Two bills passed that are designed to link students with careers in skilled trades. Retiring Rep. Harry Brooks successfully sought to expand class sizes for Career and Technical Education by school systems operating career academies. Another bill creates a tax credit for employers hiring work-based learning students and shields them from liability with the exception of workers’ compensation in doing so.

Sen. Richard Briggs and Rep. Eddie Smith passed legislation that will allow students obtaining an associate’s degree program at Knoxville College to be eligible for Tennessee Promise scholarship funds. The measure is part of a larger effort to resurrect the historically black college that includes selling part of its property to the city, which plans to build a new police and fire headquarters and tear down the college’s vacant dormitories. The Tennessee Higher Education Commission voted in mid-May to allow Knoxville College to begin offering a Liberal Studies Associate of Arts degree, a two-year general studies associate’s degree.

On another topic, legislators appear to have finally reached a compromise in a battle that pitted short-term rental company AirBnB and its hosts against local government and neighborhoods who have sought to place more restrictions on where such properties can operate. The compromise shields current owners of short-term rentals from being outlawed by local government until the property is sold, transferred, ceases being used as a short-term rental unit for a period of 30 months or has violated local law three or more separate times. The law also allows local governments to issue – and suspend – permits for short-term rental units.

Another battle between business and local government also ended up in a compromise both sides say they can live with for now. The Competitive Wireless Broadband Investment, Deployment and Safety of 2018, pushed by telecommunications companies, is intended to promote the deployment of small cell technology to facilitate 5G wireless services by creating a statewide regulatory framework. The new law creates minimum standards for local governments to create siting requirements for small wireless facilities, and effectively prohibits local governments from imposing stricter requirements than state law. It also creates a maximum annual rental fee that local governments may charge for allowing equipment to be attached to its buildings, water towers, traffic signals, light poles, etc.

Initiatives in two areas on Gov. Haslam’s agenda – reforming how opioids are prescribed and tracked and streamlining the University of Tennessee’s governance – passed, albeit with some revisions from what his administration initially proposed.

Rep. Bill Dunn played a leading role in getting the administration bills related to opioid abuse through the House. One bill created incentives for offenders to complete substance use treatment while incarcerated and updated the schedule of controlled substances to better track, monitor and penalize the use and unlawful distribution of opioids. The other limited the duration and dosage of opioid prescriptions for new patients.

Finally, the University of Tennessee became the focus of legislators’ ire as media attention and a Facebook post by the Rev.

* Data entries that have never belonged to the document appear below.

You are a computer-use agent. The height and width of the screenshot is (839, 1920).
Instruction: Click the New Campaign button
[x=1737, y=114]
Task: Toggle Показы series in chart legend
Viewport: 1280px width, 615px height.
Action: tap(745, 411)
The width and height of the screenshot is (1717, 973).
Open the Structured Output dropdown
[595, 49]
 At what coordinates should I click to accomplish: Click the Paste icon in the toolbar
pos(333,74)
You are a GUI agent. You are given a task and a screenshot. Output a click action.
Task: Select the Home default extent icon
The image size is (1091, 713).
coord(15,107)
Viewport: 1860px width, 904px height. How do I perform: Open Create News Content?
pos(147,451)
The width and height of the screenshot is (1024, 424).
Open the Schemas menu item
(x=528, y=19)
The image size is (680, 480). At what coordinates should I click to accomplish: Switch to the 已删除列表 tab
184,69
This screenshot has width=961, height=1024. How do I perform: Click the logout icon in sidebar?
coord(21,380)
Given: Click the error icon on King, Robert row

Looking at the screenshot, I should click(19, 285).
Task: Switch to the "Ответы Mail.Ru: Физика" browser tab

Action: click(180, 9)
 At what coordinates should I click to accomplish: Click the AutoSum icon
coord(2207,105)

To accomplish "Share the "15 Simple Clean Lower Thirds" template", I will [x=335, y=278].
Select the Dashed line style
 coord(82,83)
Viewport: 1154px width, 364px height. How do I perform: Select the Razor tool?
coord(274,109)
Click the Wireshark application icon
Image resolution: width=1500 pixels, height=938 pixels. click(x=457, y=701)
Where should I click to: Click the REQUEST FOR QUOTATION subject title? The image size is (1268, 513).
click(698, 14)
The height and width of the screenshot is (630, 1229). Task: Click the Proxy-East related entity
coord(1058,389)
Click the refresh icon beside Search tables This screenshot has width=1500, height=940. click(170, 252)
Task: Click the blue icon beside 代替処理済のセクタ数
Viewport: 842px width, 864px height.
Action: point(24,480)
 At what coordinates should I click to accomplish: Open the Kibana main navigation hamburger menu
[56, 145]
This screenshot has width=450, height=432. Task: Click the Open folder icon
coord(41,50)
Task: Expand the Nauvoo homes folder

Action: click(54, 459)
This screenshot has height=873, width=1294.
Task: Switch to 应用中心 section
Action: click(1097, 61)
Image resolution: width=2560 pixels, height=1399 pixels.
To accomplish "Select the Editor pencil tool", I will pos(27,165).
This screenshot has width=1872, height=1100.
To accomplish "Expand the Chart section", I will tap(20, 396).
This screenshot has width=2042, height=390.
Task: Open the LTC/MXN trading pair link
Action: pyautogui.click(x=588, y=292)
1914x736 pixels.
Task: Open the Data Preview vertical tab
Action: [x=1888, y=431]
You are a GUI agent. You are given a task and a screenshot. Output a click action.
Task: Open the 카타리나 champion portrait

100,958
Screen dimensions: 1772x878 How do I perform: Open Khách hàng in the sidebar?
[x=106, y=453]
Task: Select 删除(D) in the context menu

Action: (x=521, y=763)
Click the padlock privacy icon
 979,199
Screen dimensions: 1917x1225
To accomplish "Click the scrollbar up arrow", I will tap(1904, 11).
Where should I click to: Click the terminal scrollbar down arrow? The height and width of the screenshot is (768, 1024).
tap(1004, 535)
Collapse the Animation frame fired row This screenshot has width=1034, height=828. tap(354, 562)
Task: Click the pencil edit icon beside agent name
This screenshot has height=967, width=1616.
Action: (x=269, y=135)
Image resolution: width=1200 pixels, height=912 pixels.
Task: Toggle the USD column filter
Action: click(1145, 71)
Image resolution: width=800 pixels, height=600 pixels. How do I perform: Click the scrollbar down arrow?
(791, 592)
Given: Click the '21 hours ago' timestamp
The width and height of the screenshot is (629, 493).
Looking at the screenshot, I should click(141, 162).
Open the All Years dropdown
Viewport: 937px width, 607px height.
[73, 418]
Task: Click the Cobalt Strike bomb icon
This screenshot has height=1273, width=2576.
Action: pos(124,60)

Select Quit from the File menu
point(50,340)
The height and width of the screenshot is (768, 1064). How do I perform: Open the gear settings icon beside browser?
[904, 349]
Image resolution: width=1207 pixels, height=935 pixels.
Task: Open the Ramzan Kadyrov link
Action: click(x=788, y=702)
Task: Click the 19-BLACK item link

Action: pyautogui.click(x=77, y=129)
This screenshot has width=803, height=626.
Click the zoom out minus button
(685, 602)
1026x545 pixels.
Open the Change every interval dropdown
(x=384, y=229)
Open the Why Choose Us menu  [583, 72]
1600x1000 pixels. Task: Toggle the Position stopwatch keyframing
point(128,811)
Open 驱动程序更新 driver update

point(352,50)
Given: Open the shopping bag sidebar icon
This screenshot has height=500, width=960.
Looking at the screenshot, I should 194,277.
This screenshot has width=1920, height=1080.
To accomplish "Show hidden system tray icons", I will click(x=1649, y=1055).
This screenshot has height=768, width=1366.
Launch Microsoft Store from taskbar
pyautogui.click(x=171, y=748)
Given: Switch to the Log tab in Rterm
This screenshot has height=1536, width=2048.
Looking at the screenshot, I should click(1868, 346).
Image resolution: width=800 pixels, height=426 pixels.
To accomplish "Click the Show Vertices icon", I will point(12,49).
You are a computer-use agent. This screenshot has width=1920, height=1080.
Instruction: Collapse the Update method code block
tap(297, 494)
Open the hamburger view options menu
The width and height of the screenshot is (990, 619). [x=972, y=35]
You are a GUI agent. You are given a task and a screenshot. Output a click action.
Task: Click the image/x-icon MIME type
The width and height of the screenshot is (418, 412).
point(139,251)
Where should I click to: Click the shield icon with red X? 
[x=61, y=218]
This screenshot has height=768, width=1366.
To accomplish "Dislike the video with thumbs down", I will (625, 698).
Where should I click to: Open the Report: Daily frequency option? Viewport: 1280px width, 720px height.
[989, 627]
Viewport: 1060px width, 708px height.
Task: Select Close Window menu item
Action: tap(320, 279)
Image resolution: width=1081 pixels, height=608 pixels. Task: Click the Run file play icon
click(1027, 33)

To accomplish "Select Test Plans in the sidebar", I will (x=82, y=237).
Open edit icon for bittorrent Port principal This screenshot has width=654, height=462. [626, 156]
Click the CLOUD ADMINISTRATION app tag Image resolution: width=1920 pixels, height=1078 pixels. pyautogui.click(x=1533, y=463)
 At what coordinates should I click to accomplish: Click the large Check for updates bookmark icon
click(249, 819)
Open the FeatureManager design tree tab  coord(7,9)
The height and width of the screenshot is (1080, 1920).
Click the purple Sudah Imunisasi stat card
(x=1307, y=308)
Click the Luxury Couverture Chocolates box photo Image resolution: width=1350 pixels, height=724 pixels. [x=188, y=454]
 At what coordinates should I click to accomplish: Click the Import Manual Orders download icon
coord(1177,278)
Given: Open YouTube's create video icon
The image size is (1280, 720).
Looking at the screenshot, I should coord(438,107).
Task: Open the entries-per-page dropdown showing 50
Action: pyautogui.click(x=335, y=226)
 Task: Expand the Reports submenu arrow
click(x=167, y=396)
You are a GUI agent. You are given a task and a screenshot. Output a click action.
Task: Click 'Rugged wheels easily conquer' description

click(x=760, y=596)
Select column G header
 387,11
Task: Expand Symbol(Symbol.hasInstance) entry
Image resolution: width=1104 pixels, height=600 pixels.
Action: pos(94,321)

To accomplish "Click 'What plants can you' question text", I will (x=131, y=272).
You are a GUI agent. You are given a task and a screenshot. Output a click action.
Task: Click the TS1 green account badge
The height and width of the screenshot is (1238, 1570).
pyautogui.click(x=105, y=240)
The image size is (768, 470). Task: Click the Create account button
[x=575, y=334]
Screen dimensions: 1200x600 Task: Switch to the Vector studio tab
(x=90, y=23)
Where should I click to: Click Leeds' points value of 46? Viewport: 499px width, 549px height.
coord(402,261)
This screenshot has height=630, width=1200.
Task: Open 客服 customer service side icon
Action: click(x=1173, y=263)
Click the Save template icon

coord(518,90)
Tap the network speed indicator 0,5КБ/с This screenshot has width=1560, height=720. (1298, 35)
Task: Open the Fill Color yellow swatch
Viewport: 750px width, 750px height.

Franklin Graham chided the state for the student-sponsored Sex Week on UT’s Knoxville campus.

Legislators passed the Governor’s UT FOCUS Act, which reduced the size of the Board of Trustees from 27 members to 12, and then refused to approve nominations of any current trustees.

Legislators also looked ahead to future governance of UT – knowing UT President Joe DiPietro will likely retire in 2019 – by changing the selection process for a new president by requiring the search committee to select up to three finalists versus mandating three finalists. Proponents of the measure hope it will allow trustees to recruit a high-performing leader for the post.